Glucocorticoid hyperactivity in adipose tissue, due to up-regulation of local glucocorticoid reactivation by 11beta-hydroxysteroid dehydrogenase-1 (11HSD1) or of glucocorticoid receptors (GR), may underpin susceptibility to the metabolic syndrome. This hypothesis has been tested extensively in subcutaneous adipose tissue (SAT) but inadequately in visceral adipose tissue (VAT). The aim of the study was therefore to examine expression of 11HSD1, GRalpha and hexose-6-phosphate dehydrogenase (H6PDH), which supplies cofactor for 11HSD1, in abdominal adipose tissue compartments and to characterize their relation to metabolic syndrome parameters. A cross-sectional study including 26 premenopausal South African women. Biopsies were taken for measurement of mRNA levels by real-time polymerase chain reaction (RT-PCR) and 11HSD1 activity from VAT, and deep and superficial SAT compartments during elective surgery. Prior to surgery, blood pressure, blood lipid profile, body composition [by dual X-ray absorptiometry (DEXA) scan], body fat distribution [by computed tomography (CT) scan], and glucose tolerance were determined. 11HSD1 activity (P < 0.01) was higher in VAT than SAT, but 11HSD1 and GRalpha mRNA levels were not statistically different between compartments. 11HSD1 mRNA levels in superficial SAT correlated with VAT volume (R = 0.57, P < 0.01), insulin sensitivity calculated from the oral glucose tolerance test (OGTT) (R = -0.52, P < 0.016) and blood pressure (R = 0.48, P < 0.016).
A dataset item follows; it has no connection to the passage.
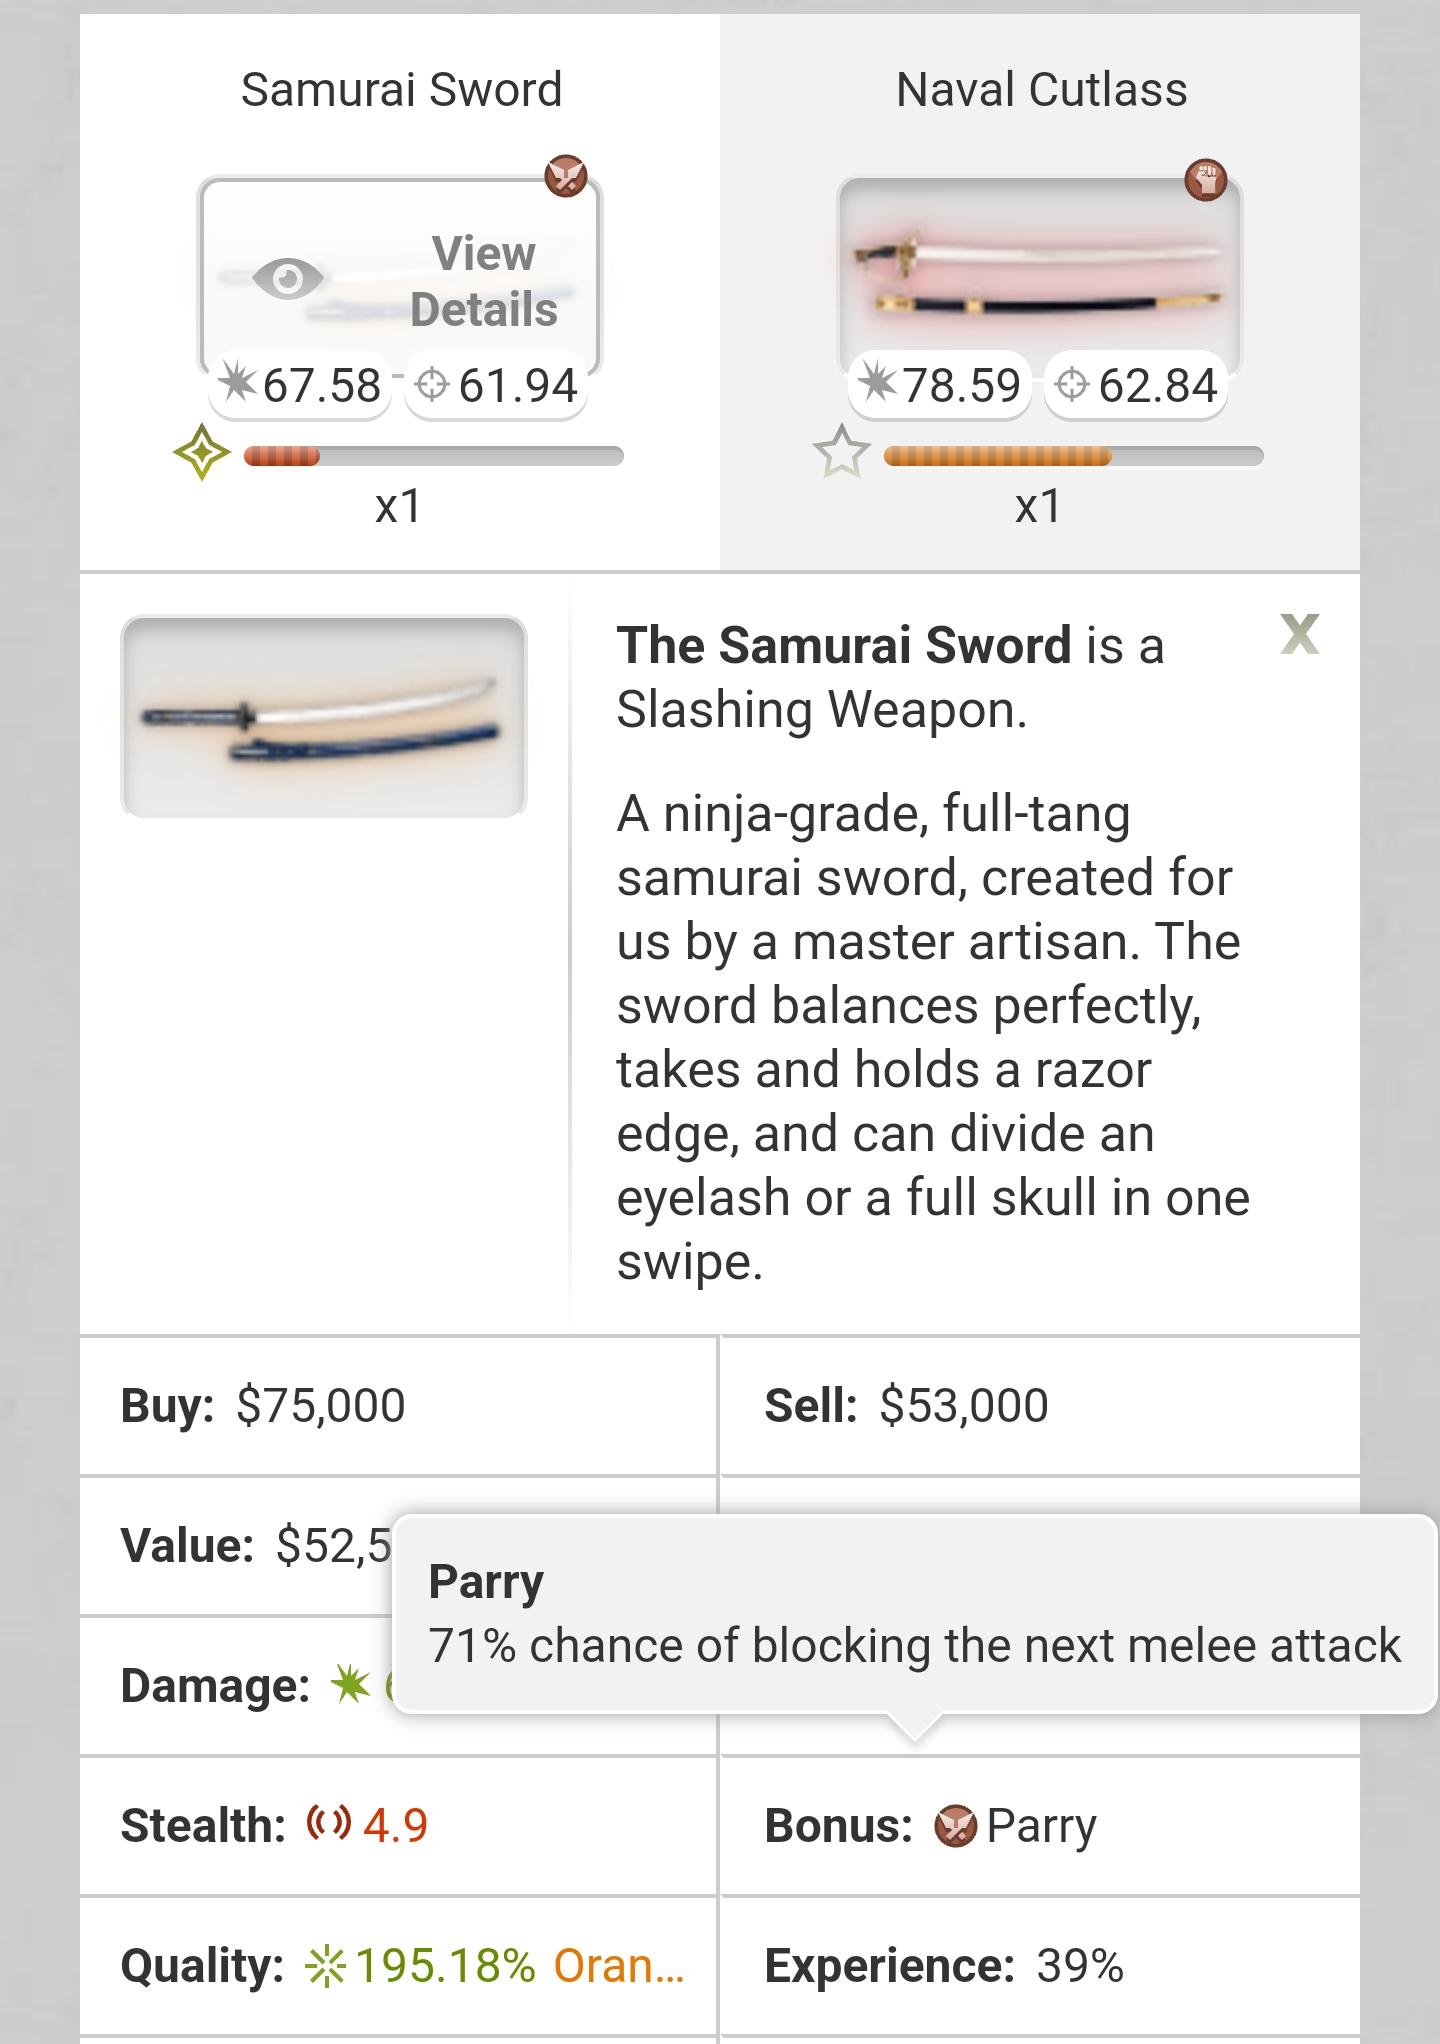Image resolution: width=1440 pixels, height=2044 pixels.
Task: Click the green damage starburst icon
Action: pyautogui.click(x=350, y=1684)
Apart from a correlation between deep SAT 11HSD1 activity and blood pressure (R = 0.72, P < 0.01), glucocorticoid action in deep SAT and VAT depots was not significantly associated with any metabolic syndrome parameters. Increased capacity for glucocorticoid regeneration in superficial SAT but not VAT is associated with visceral adiposity and other features of the metabolic syndrome in women.